In the first insula east of the Roman Forum at Philippi. between the eastward extensions of Egnatia and Emporiki streets, is the metropolitan church of Philippi, the famous Octagon, which is dedicated to the Apostle Paul. Secondary cross roads, the parodoi, ensured communication between the two large streets and demarcated the individual buildings that surrounded it.
The Octagon is a characteristic example of building a Christian church on the site of an ancient sanctuary, and a rare example of a complete Early Christian building complex. The first house of worship, a single-naved basilica, was built after the persecutions and shares a common wall with an underground Macedonian tomb and above-ground 2nd century BC heroon of Euephenes, son of Exekestos, an initiate of the Kabeirian mysteries. The founding inscription by the Bishop of Philippi, Porphyrios, on the mosaic floor of the house of prayer, decorated with symbolic scenes of birds, trees, and geometric motifs, informs us that the church was dedicated to the Apostle Paul, and founded in 313-343 AD. At the end of the 4th century, the basilica of Paul was replaced by the octagonal church, which incorporated the earlier mosaic of the basilica into its flooring, decorated with rich marble inlays. This church was preserved with various alterations, until the early 7th century.

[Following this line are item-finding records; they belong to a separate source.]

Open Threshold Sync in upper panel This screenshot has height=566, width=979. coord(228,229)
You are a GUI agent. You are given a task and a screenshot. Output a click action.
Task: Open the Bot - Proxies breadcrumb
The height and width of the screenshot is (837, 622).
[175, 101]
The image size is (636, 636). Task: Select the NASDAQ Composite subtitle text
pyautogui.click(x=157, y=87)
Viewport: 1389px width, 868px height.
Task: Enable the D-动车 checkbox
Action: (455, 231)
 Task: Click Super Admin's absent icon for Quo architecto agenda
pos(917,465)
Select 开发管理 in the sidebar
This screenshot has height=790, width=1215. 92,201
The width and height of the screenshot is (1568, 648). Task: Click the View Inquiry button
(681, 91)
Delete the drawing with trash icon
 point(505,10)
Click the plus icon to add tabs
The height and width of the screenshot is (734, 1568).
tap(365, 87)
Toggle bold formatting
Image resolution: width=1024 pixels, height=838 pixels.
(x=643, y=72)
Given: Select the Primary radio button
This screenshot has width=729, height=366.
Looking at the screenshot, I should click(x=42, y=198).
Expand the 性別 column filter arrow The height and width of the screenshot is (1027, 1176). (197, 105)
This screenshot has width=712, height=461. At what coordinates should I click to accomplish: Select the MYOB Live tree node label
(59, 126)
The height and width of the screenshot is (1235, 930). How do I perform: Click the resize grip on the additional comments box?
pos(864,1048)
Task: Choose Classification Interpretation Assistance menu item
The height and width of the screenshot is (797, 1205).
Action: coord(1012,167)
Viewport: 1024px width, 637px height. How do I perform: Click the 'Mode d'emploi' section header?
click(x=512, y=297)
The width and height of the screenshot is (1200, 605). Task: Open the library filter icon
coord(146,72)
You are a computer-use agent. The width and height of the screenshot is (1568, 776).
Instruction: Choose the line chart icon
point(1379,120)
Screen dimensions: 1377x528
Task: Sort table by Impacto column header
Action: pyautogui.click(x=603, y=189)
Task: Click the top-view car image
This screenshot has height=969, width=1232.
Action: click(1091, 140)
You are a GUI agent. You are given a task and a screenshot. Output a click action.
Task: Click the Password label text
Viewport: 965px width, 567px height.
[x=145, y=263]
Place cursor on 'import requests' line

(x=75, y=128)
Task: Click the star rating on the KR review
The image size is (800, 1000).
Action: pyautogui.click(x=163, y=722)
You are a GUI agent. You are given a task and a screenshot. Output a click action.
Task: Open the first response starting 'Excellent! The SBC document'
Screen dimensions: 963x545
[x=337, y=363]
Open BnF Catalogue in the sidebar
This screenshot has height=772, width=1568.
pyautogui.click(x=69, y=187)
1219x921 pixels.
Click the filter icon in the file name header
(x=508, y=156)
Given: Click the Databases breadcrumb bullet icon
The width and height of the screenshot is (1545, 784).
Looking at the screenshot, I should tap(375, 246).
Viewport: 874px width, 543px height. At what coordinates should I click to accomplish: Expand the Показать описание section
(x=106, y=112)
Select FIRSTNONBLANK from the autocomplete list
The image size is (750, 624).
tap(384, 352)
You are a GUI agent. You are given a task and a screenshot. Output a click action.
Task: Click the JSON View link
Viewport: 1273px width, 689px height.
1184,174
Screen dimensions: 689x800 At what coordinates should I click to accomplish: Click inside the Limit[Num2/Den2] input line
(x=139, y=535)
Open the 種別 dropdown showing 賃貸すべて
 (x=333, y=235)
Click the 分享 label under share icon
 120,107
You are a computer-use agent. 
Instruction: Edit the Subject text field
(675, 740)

The Octagon, which was square on its exterior and octagonal on its interior with the help of its corner conches, had on the east the protruding apse of the sanctuary with its built synthronon and the base of the Altar Table. The interior colonnade atop an eight-sided stylobate supported the galleries and dome. The church had two ambones and a narthex with marble inlaid floor. A stoa surrounded the south side of the square and continued on the east in the form of a ring around the conch. A three-aisled stoa with monumental gate on the Via Egnatia replaced the Roman side street and ensured access to the church's narthex.
West of the narthex of the Octagon and the three-aisled stoa extends a monumental atrium with a fountain building on its west side and rooms that probably belonged to a guest house for pilgrims.